Gluconeogenesis is the process of obtaining glucose from non-carbohydrate substances, such as pyruvic acid. Pyruvic acid can come from glycolysis, amino acid catabolism, and lactic acid produced in muscles. Gluconeogenesis from pyruvate requires 6 ATP molecules to synthesize 1 glucose molecule; therefore, it is an expensive process.

Glycogenogenesis and Amylogenesis: Glycogen synthesis starts from glucose. First, UTP activates glucose, which then joins a glycogen chain that acts as a primer. Subsequently, branching occurs via 1-6 linkages. Amylogenesis is the synthesis of starch. It takes place in amyloplasts. The process is similar to glycogen synthesis, but the activator is ATP.

Anabolism of Lipids

Fat biosynthesis involves obtaining fatty acids and glycerol, and the synthesis of triglycerides.

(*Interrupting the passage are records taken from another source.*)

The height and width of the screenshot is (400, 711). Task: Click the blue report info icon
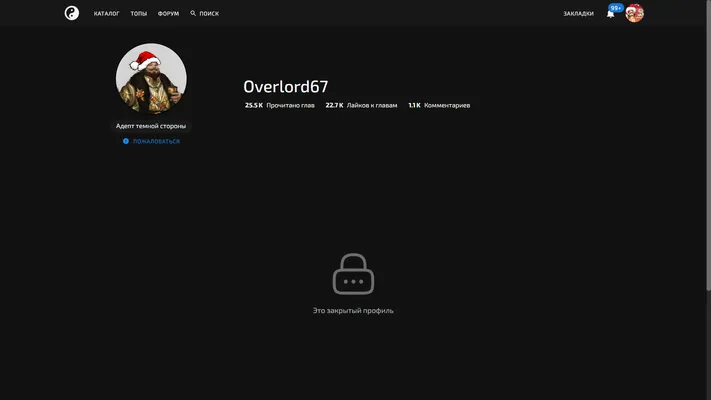click(126, 141)
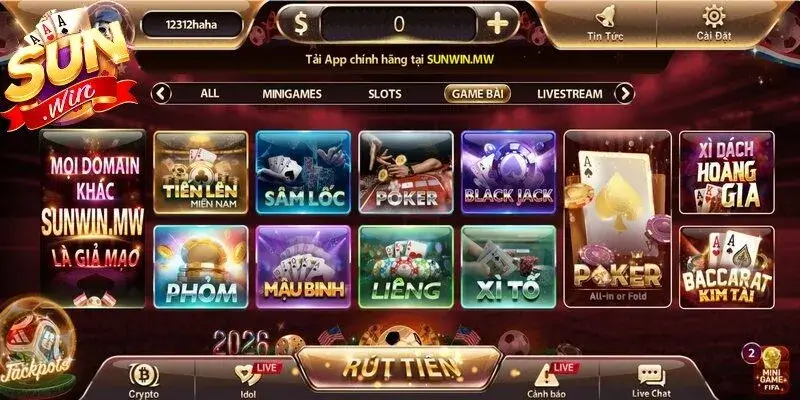
Task: Click the 12312haha username field
Action: pos(192,24)

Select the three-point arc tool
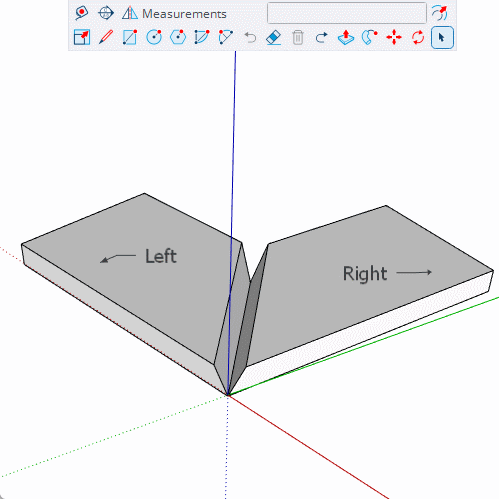226,37
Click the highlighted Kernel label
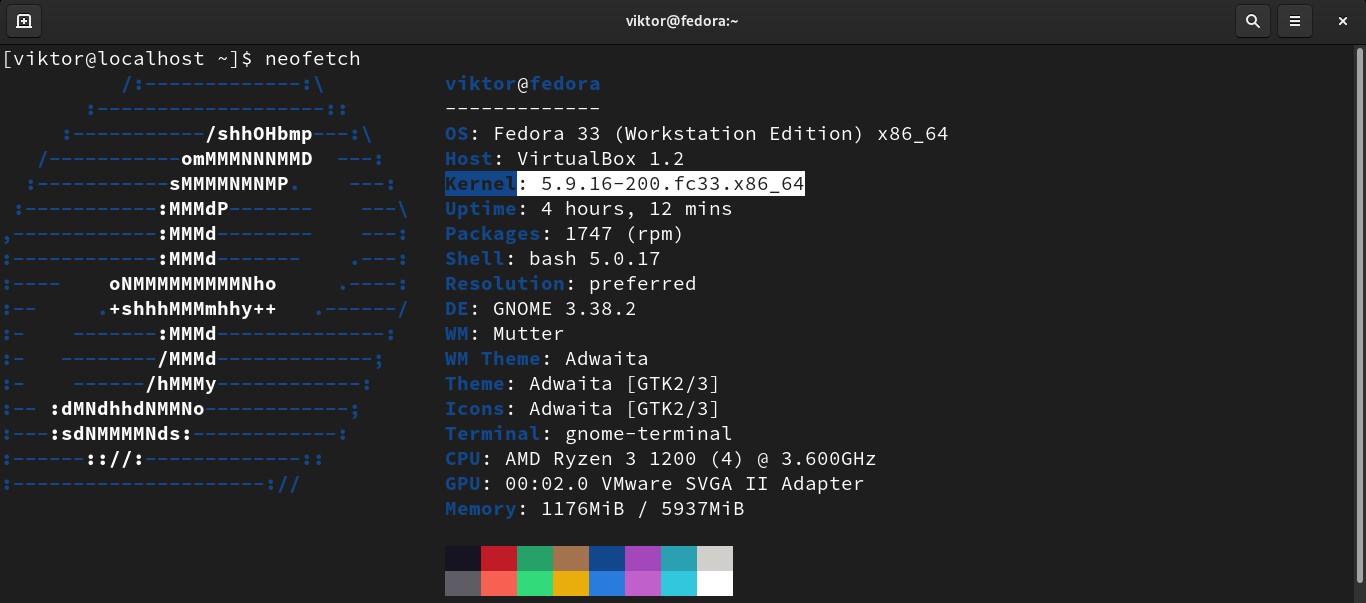This screenshot has height=603, width=1366. coord(480,184)
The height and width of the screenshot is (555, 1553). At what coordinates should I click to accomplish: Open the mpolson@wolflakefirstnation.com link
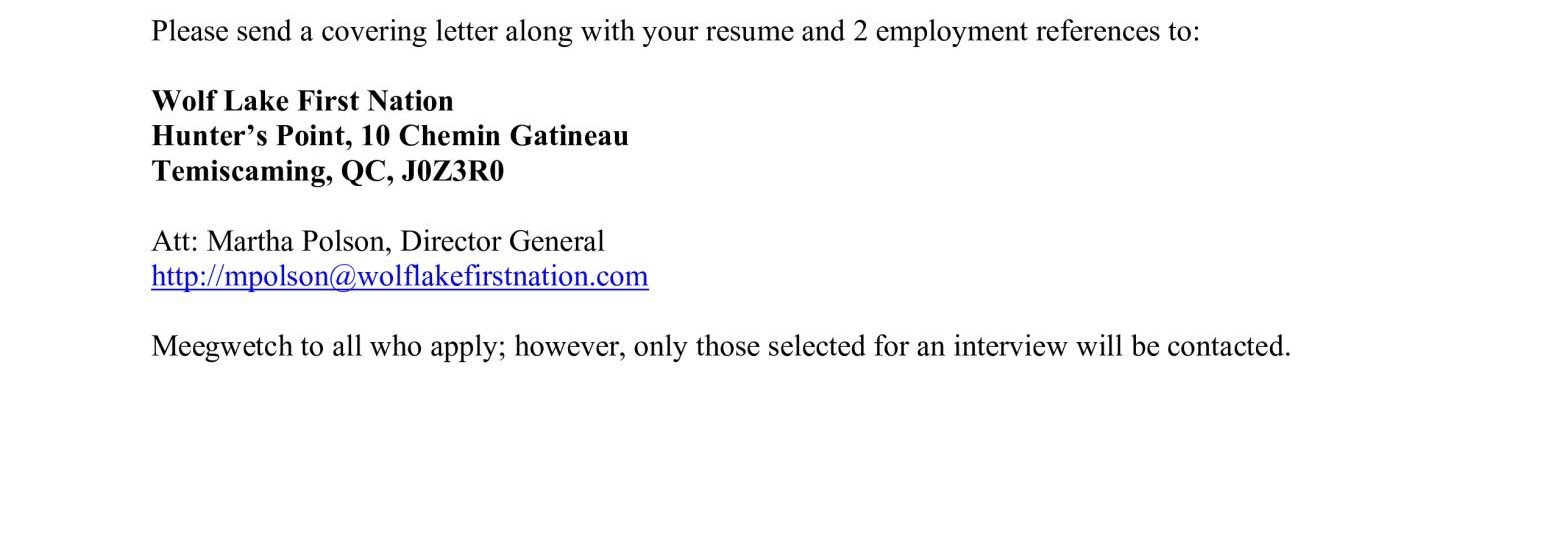click(x=399, y=276)
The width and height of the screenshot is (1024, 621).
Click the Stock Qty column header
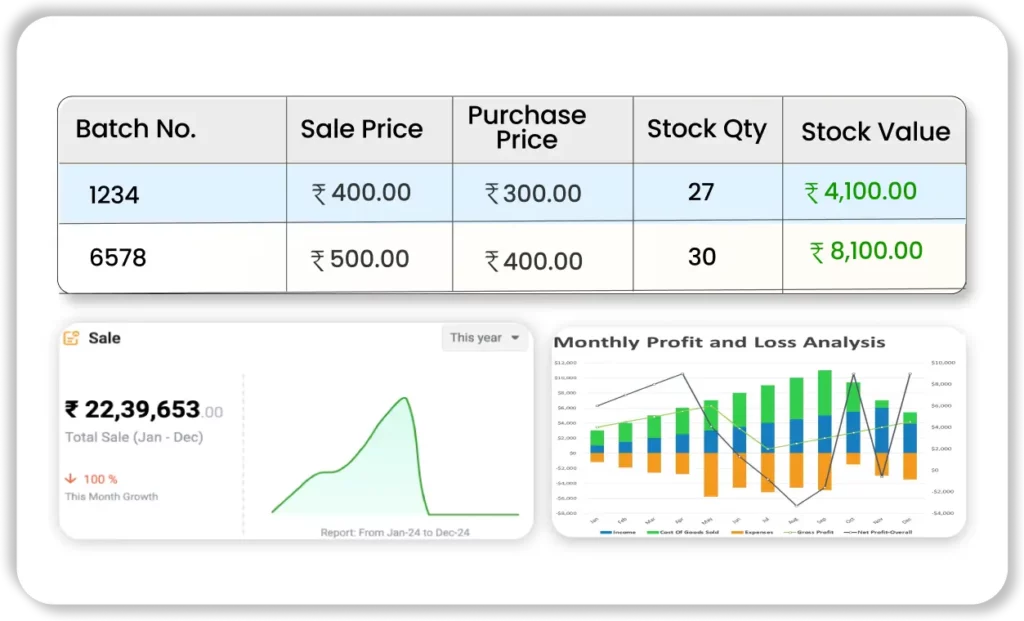coord(706,129)
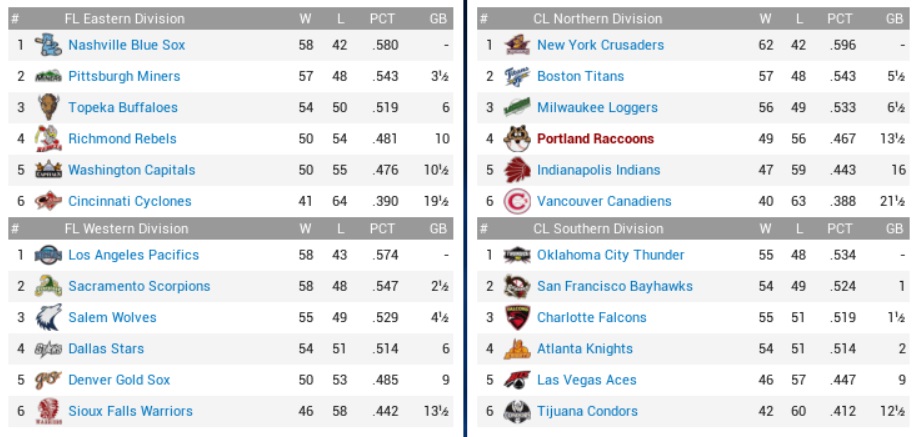Click the Vancouver Canadiens team logo
This screenshot has height=437, width=915.
pos(517,201)

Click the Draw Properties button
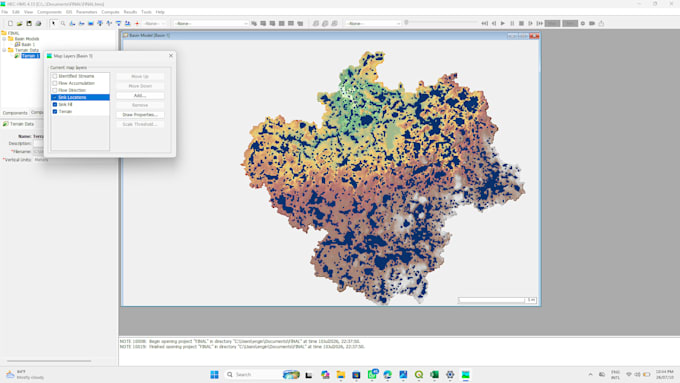click(140, 115)
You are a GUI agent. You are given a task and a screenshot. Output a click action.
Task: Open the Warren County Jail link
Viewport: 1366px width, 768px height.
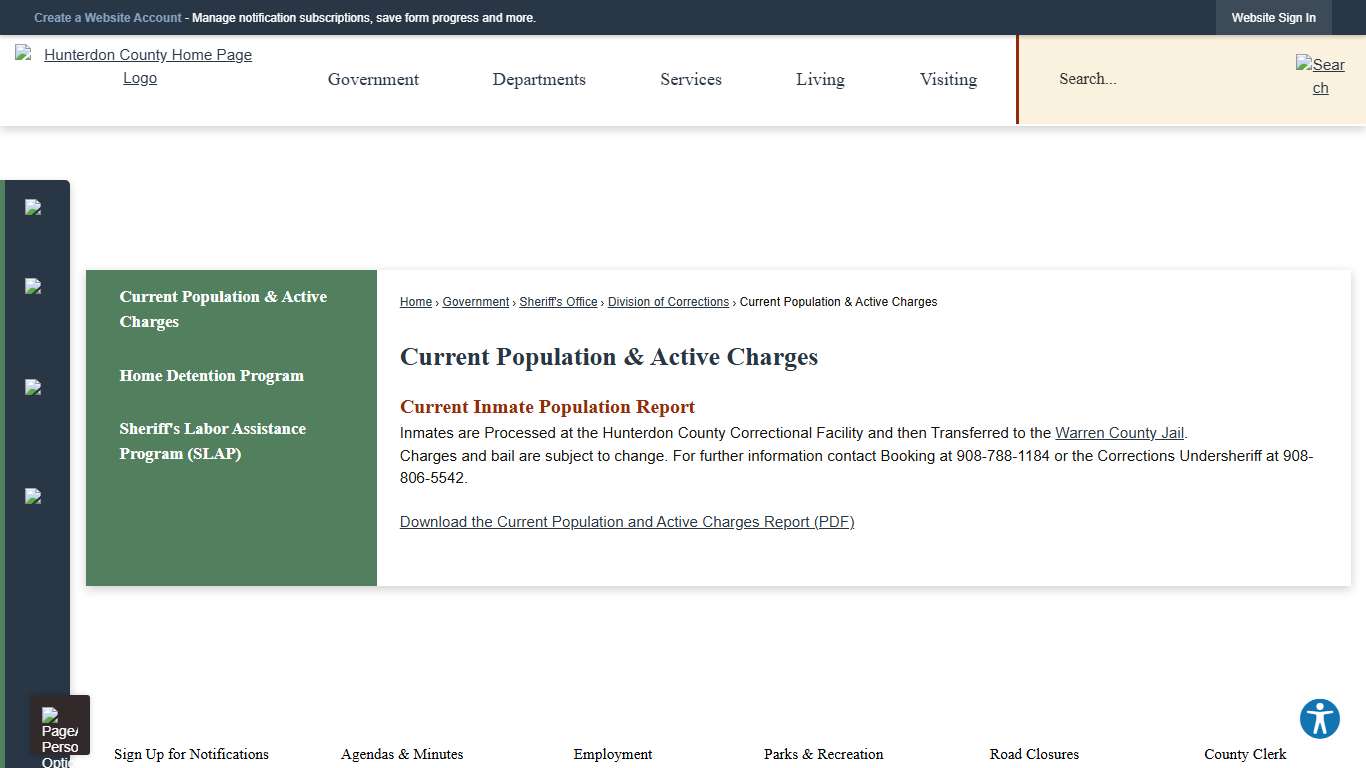coord(1119,432)
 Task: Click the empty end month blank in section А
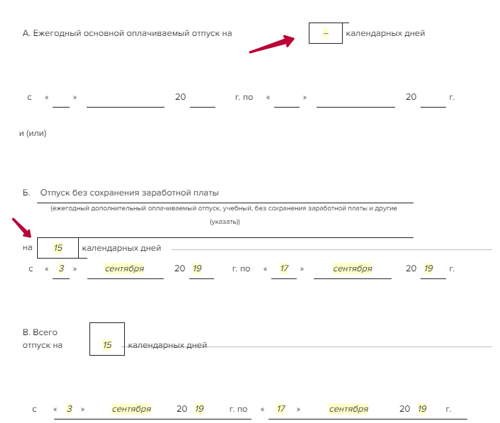356,100
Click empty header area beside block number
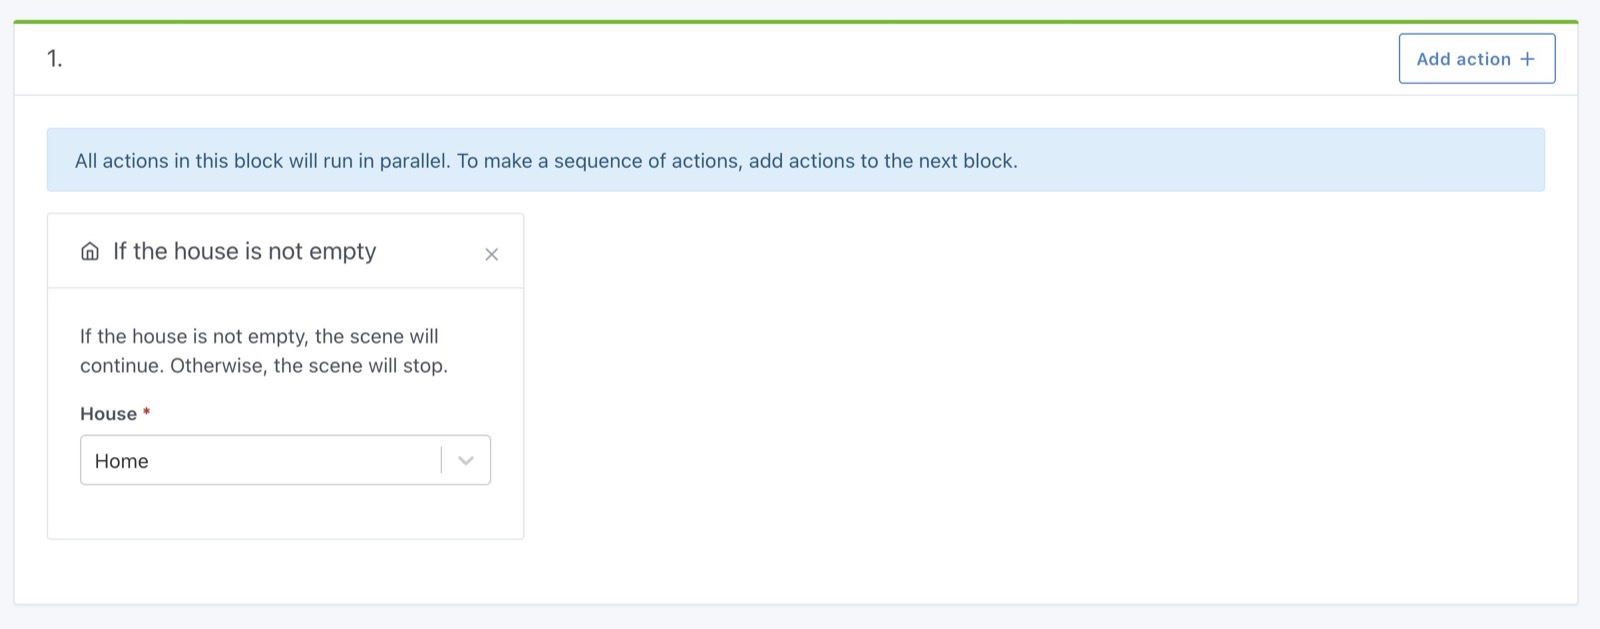 pos(700,59)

  • Fatty Acid Synthesis: Occurs in the cytoplasm and is made from acetyl-CoA of mitochondrial origin. Acetyl-CoA is transformed into malonyl-CoA (3C) by the enzyme acetyl-CoA carboxylase, costing one ATP. Subsequently, malonyl-CoA (3C) joins an acetyl-CoA (2C), yielding a 4C molecule with the detachment of CO2. The enzyme complex fatty acid synthase, using NADPH, catalyzes the successive unions of acetyl-CoA to complete the fatty acid chain.
  • Glycerol Synthesis: Glycerol is formed from products of glycolysis.